Pick a big progressive partner in the USA, Polaris, and then they will have something. Polaris needs a dirt bike in their lineup and a dual sport. Licensing, branding, certification, marketing and racing would be effective, races would be won. Shineray might find some synergies.
You seem so certain that's the only path to success. Care to explain how KTM has dominated the trail bike market in the US for more than a decade despite not winning their first supercross race in the US until 2012 and not winning their first supercross championship in the big boy class until 2015?
Kurt Caselli, David Knight, Juha Salminen, Shane Watts, Charlie Mullins, Scott Plessinger, Kalib Russell come to mind...

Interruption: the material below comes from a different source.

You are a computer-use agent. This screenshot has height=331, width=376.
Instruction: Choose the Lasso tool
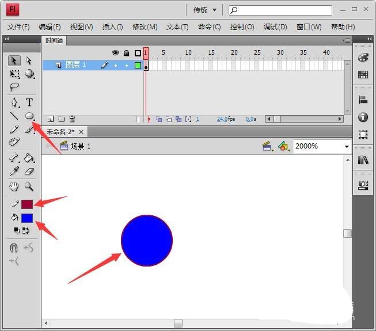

But he wasn't the official importer since the Cagiva takeover right? MotoMondo has been for the last decade or so. Van Erp only did grey imports.
This is actually not true anymore (especially in road raced). 90% of the bikes are sold to people who ride casual. Only the remaining 10% are competition drivers.
Ya, I've seen it written several times that the old adage of win on Sunday, sell on Monday is not true very often. Obviously KTM is proving it to be correct at the moment, but Kawi, Honda and Suzuki all had sales dips when Carmichael was winning on whatever brand.
No, he was the long tome importer until BMW took over and decided to change things and reinvent the wheel which was already round. They did the same thing here in the US and also took 2 steps back on it as well.